### Exercise brief
From the line with "Task: Select the red-outlined CM unit toggle" to the final line of the data below, please write out every line exactly, with no pictures.

### Given data
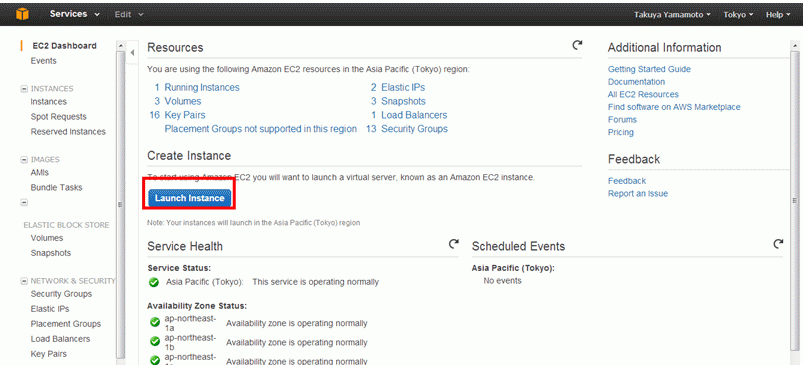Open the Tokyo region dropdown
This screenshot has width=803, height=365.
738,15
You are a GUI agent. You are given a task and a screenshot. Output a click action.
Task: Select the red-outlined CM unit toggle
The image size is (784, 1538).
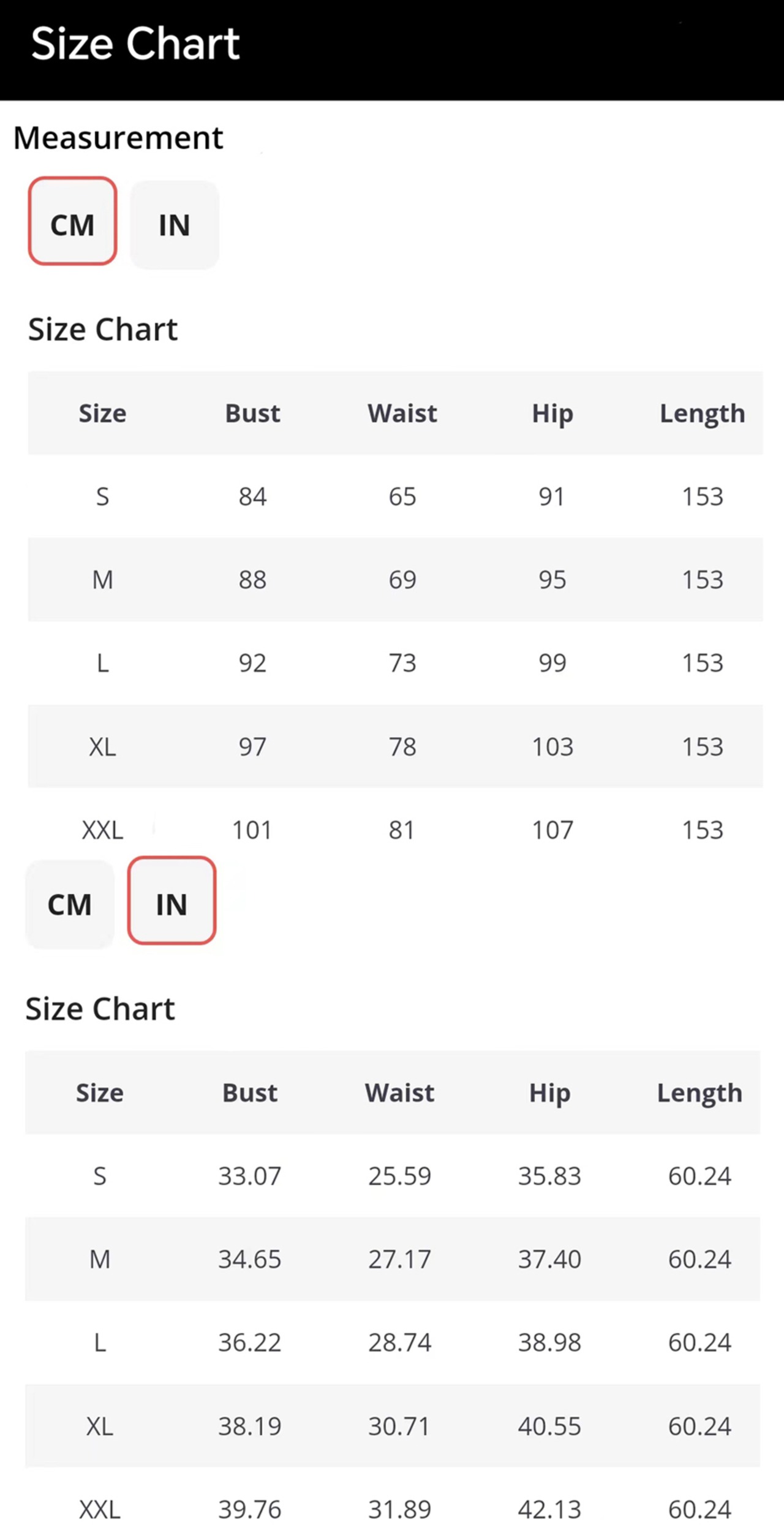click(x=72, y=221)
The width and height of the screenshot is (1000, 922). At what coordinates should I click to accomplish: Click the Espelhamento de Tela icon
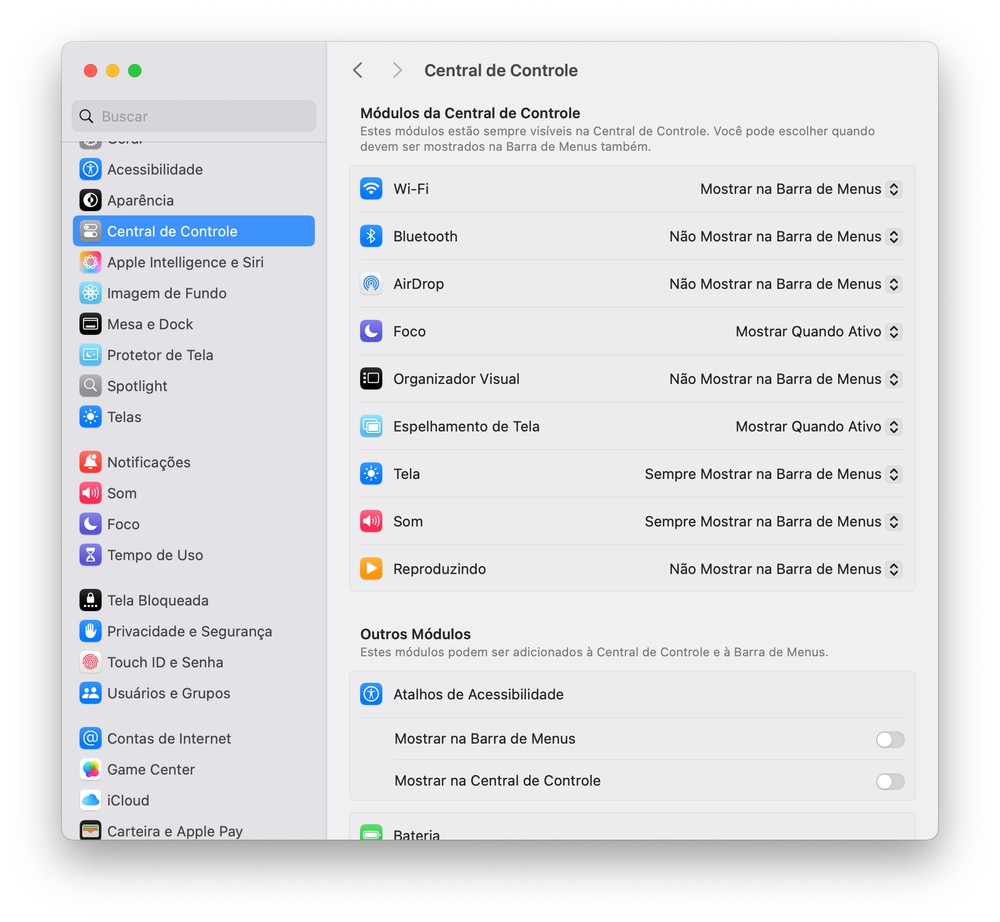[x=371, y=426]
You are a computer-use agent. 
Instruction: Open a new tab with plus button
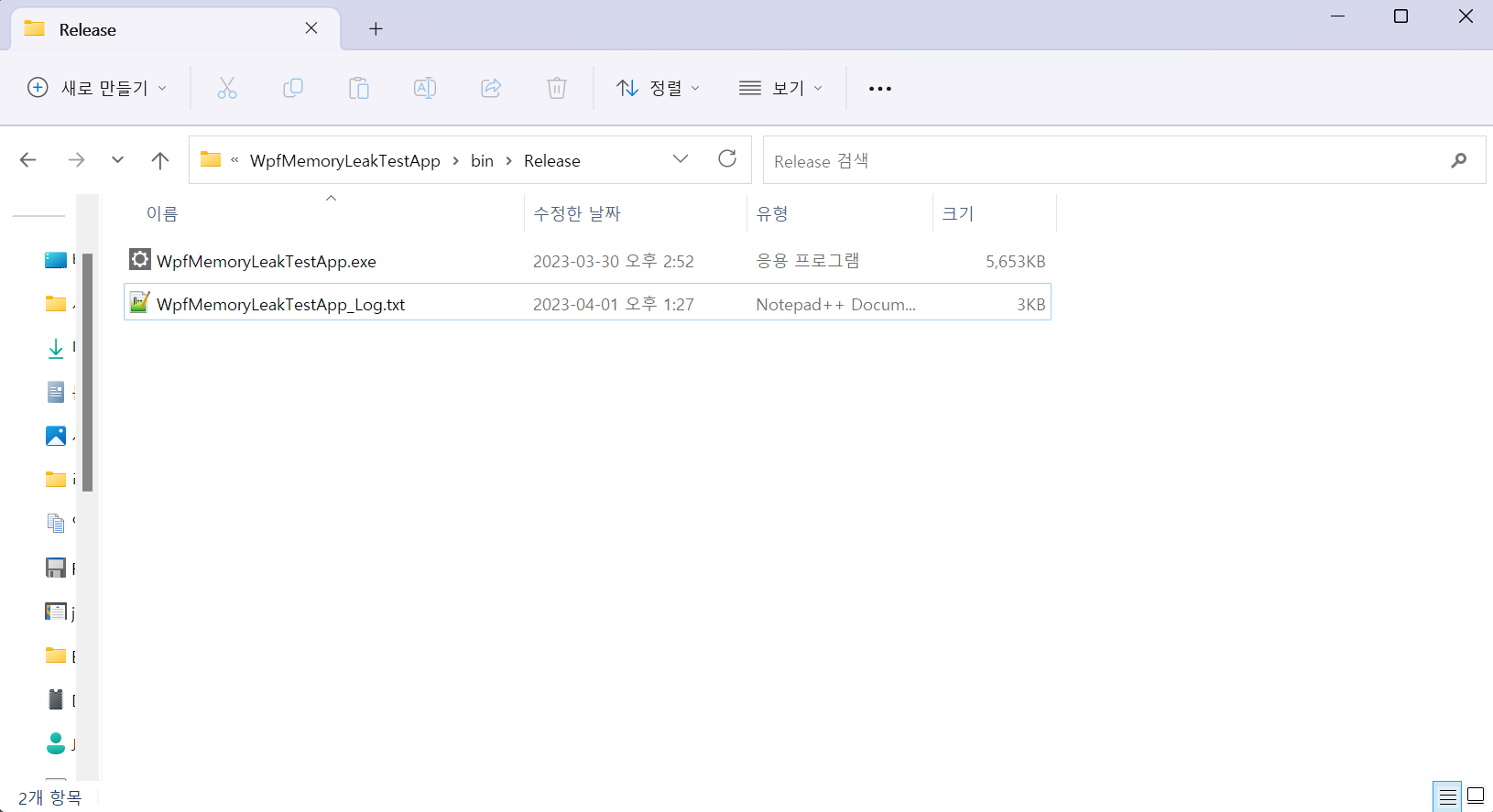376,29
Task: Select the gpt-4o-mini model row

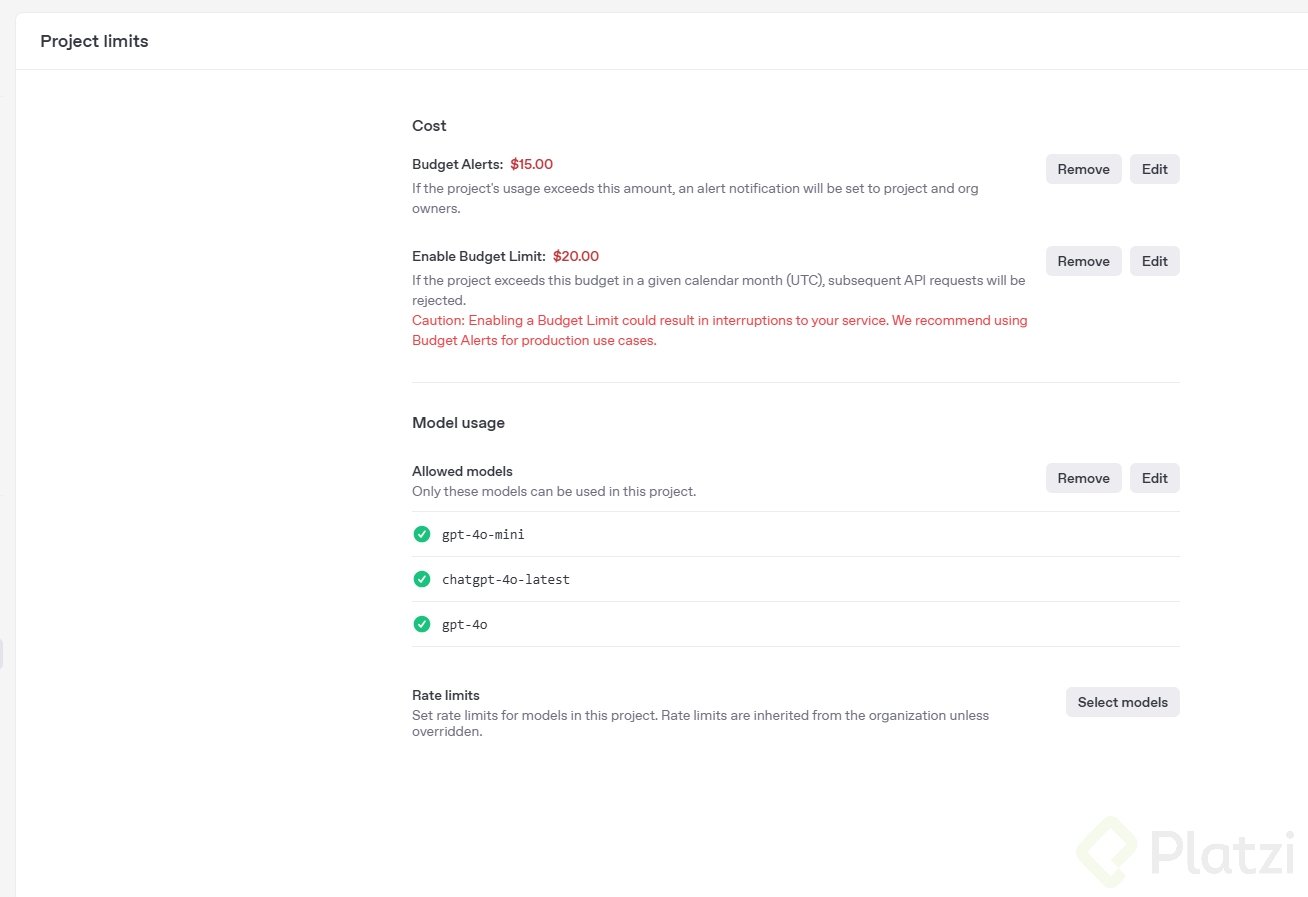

### Solution for this exercise
Task: Select the red-outlined CM unit toggle
The image size is (784, 1538).
click(x=72, y=221)
The width and height of the screenshot is (1000, 922). At what coordinates should I click to accomplish: Click the Espelhamento de Tela icon
[x=371, y=426]
You are a computer-use agent. 
Instruction: Open a new tab with plus button
376,29
Task: Select the gpt-4o-mini model row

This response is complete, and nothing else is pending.